## REQUIRED ACTION
Which lines of the records hold the string "agent"? Report only how many of them there are.

Records from a collection:

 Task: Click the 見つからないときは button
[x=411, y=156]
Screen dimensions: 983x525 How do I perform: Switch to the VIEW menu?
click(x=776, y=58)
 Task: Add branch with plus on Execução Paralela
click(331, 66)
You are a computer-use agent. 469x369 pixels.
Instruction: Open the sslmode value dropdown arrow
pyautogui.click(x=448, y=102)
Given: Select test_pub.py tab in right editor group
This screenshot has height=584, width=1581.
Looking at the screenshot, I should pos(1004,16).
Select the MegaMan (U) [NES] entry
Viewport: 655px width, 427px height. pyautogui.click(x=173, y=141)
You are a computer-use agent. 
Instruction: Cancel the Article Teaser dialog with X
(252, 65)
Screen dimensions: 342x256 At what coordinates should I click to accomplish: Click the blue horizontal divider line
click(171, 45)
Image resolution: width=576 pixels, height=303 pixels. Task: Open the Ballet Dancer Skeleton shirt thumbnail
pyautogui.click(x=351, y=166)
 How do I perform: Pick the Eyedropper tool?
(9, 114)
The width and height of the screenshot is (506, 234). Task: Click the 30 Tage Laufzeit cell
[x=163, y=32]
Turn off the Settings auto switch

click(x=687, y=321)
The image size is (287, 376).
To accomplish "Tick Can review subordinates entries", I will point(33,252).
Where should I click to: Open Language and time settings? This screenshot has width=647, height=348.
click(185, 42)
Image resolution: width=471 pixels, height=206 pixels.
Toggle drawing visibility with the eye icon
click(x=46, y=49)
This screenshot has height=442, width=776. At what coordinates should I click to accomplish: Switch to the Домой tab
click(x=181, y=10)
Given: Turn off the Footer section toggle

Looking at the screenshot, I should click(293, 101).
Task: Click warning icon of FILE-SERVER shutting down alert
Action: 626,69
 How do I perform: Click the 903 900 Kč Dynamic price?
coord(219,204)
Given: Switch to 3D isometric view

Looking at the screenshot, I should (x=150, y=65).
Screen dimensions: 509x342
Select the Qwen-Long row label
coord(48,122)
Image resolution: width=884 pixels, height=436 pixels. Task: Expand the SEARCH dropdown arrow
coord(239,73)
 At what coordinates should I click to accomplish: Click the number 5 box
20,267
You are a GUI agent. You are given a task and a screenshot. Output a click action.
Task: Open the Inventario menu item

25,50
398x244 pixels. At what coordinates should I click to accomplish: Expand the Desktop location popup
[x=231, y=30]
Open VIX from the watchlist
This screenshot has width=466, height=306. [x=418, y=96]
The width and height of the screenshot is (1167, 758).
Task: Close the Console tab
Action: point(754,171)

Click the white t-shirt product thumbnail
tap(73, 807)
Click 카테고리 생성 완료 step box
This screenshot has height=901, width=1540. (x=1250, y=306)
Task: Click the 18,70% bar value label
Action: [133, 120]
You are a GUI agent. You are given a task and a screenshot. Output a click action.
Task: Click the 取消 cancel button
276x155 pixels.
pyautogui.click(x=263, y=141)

## SOLVED EXERCISE
4